The Fed Should Act on July 29Commentary by Bob McTeer
June 15, 2015
I agree with the consensus view that September 17 is the most likely date for the FOMC to make its first tweak in the Federal Funds rate in a long, long time. I also agree that this week (June 17 to be precise) is probably not on their agenda because of their promise to be “data dependent.” While they no doubt believe the first quarter’s negative GDP number was a one-off affair and that growth will rebound from that beginning in the second quarter, it would still look bad to “tighten” monetary policy while the latest growth measure was negative. I also agree that the September 16-17 meeting is the most likely, my purpose here is to ask “What’s wrong with the July 28-29 meeting?”
I watch more financial TV than I should, and I don’t believe I’ve even heard the FOMC’s July meeting even mentioned as a possibility. The guessing game jumps from June to September as if there was no July meeting.

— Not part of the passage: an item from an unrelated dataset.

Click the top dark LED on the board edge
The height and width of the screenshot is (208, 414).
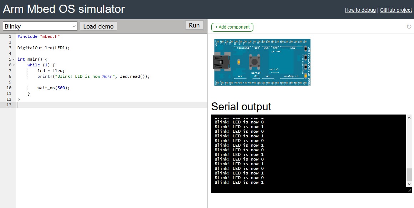pos(306,48)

So much so that I just looked it up to make sure it was there.
At the end of July we will be getting the first estimate of the second quarter GDP number, which looks to be positive enough at this point to count as a “rebound” from the weak first quarter. Furthermore, the weak March employment report, which was recently revised up substantially will be another month old and fading from memory. If they are becoming eager to begin the process, they will likely have the cover to do it. In addition, I think they should do it earlier rather than later.
It’s getting harder for me to remember how we got to the point where employment growth averaging over 200,000 net new jobs per month with strong follow-up JOLT surveys, an unemployment rate at 5.5 percent and growth other than first quarters getting more nearly reasonable while we have a near zero Federal Funds rate. I feel like the frog experiencing deadly, but gradual and unnoticeable, increases in water temperature.
While I don’t think the economy will meet the frog’s fate if we wait until September, I see no reason to wait. It’s not just that the economy needs to normalize and is ready for it; it’s also that we are experiencing unnecessary volatility in financial markets as we play the guessing game. What are we afraid of: A Federal Funds rate of 25 basis points, or even 50 basis points. They’ve already promised to go slow and watch market reaction—baby steps—and maybe even one and done for a while. The fear in the markets seems irrational to me. But, I may be wrong.